To verify the port state details, use the show run interface interface-name command.

RP/0/RP0/CPU0:router# show run interface HundredGigE0/0/0/1
interface HundredGigE0/0/0/1
 ptp
 profile slave
 port state slave-only
!

Configuring PTP Hybrid Mode

This procedure describes the steps involved to configure a router in hybrid mode. Hybrid mode is configured by selecting PTP for phase and time-of-day (ToD) and another source for the frequency.

Note:

  • G.8275.1 PTP profile supports only the hybrid mode. By default, hybrid mode is used, regardless of the physical-layer-frequency configuration.
  • G.8275.2 PTP profile supports both hybrid mode and non-hybrid mode. By default, non-hybrid mode is used. Hybrid mode is used only when the physical-layer-frequency is configured.

To configure PTP Hybrid mode:

  1. Configure Global Frequency Synchronization
    RP/0/RP0/CPU0:router(config)# frequency synchronization
RP/0/RP0/CPU0:router(config)# commit
  2. Configure Frequency Synchronization for an Interface. The time-of-day-priority setting specifies that SyncE is used as a ToD source if no source with a lower priority is available.
    RP/0/RP0/CPU0:router(config)# interface GigabitEthernet 0/0/0/0
RP/0/RP0/CPU0:router(config-if)# frequency synchronization
RP/0/RP0/CPU0:router(config-if-freqsync)# selection input
RP/0/RP0/CPU0:router(config-if-freqsync)# time-of-day-priority 100
RP/0/RP0/CPU0:router(config-if-freqsync)# commit
  3. Configure Global PTP. To configure PTP as a source for ToD, use ToD priority values in the range from 1 (highest priority) to 254 (lowest priority).

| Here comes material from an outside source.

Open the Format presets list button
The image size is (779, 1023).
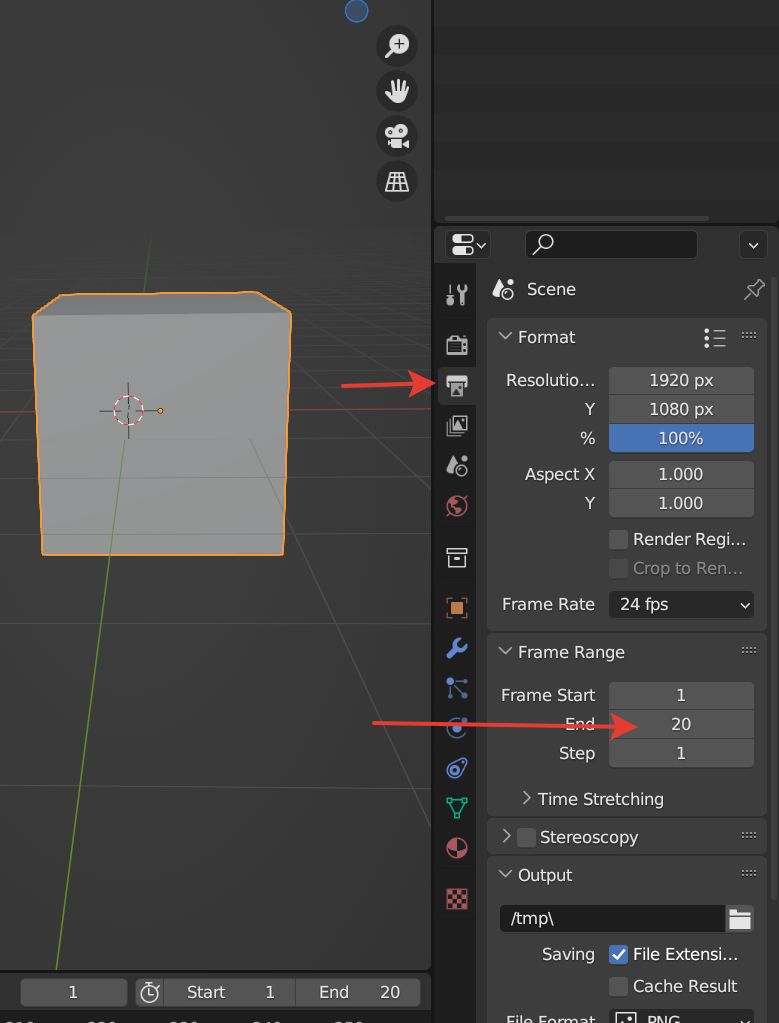click(715, 337)
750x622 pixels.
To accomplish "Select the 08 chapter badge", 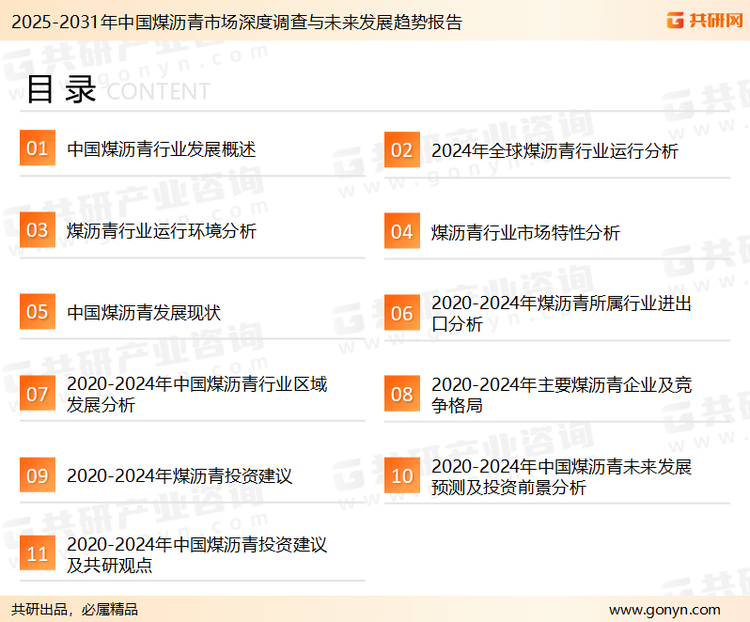I will (x=401, y=394).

Use frequency from the physical layer.
    RP/0/RP0/CPU0:router(config)# ptp
RP/0/RP0/CPU0:router(config-ptp)# physical-layer-frequency
RP/0/RP0/CPU0:router(config-ptp)# time-of-day priority 1
RP/0/RP0/CPU0:router(config)# commit
  4. Configure PTP Interface. To enable this interface as a PTP Master, use the master command in ptp-interface configuration mode.
    RP/0/RP0/CPU0:router(config)# interface GigabitEthernet 0/0/0/2
RP/0/RP0/CPU0:router(config-if)# ipv4 address 10.0.0.1/24
RP/0/RP0/CPU0:router(config-if)# ptp
RP/0/RP0/CPU0:router(config-if-ptp)# master ipv4 10.0.0.2
RP/0/RP0/CPU0:router(config-if-ptp)# commit

Verifying PTP Hybrid Mode

RP/0/RP0/CPU0:router # show frequency synchronization selection
Tue Feb 6 06:34:17.627 UTC

Node 0/0/CPU0:
==============
Selection point: ETH_RXMUX (1 inputs, 1 selected)
Last programmed 3d23h ago, and selection made 3d23h ago
Next selection points
SPA scoped : None
Node scoped : None
Chassis scoped: T0-SEL-B 1588-SEL
Router scoped : None

Uses frequency selection
S Input Last Selection Point QL Pri Status
======================== ======================== ===== === ===========
1 GigabitEthernet0/0/0/2 n/a PRC 1 Available

Selection point: LC_TX_SELECT (1 inputs, 1 selected)
Last programmed 3d23h ago, and selection made 3d23h ago
Next selection points
SPA scoped : None
Node scoped : None
Chassis scoped: None
Router scoped : None

Uses frequency selection
Used for local line interface output
S Input Last Selection Point QL Pri Status
======================== ======================== ===== === ===========
7 GigabitEthernet0/0/0/2 0/RP0/CPU0 T0-SEL-B 1 PRC 1 Available

Node 0/RP0/CPU0:
==============
Selection point: T0-SEL-B (3 inputs, 1 selected)
Last programmed 1d00h ago, and selection made 00:36:33 ago
Next selection points
SPA scoped : None
Node scoped : CHASSIS-TOD-SEL
Chassis scoped: LC_TX_SELECT
Router scoped : None

Uses frequency selection
Used for local line interface output
S Input Last Selection Point QL Pri Status
======================== ======================== ===== === ===========
1 GigabitEthernet0/0/0/2 0/0/CPU0 ETH_RXMUX 1 PRC 1 Locked
PTP [0/RP0/CPU0] n/a SEC 254 Available
Internal0 [0/RP0/CPU0] n/a SEC 255 Available

Selection point: 1588-SEL (2 inputs, 1 selected)
Last programmed 3d23h ago, and selection made 00:36:33 ago
Next selection points
SPA scoped : None
Node scoped : None
Chassis scoped: None
Router scoped : None

Uses frequency selection
S Input Last Selection Point QL Pri Status
======================== ======================== ===== === ===========
1 GigabitEthernet0/0/0/2 0/0/CPU0 ETH_RXMUX 1 PRC 1 Locked
Internal0 [0/RP0/CPU0] n/a SEC 255 Available

Selection point: CHASSIS-TOD-SEL (2 inputs, 1 selected)
Last programmed 1d00h ago, and selection made 1d00h ago
Next selection points
SPA scoped : None
Node scoped : None
Chassis scoped: None
Router scoped : None

Uses time-of-day selection
S Input Last Selection Point Pri Time Status
======================== ======================== === ==== ===========
1 PTP [0/RP0/CPU0] n/a 100 Yes Available
GigabitEthernet0/0/0/2 0/RP0/CPU0 T0-SEL-B 1 100 No Available

Configuring PTP Telecom Profile Interface

This procedure describes the steps involved to create an interface for PTP ITU-T Telecom Profiles.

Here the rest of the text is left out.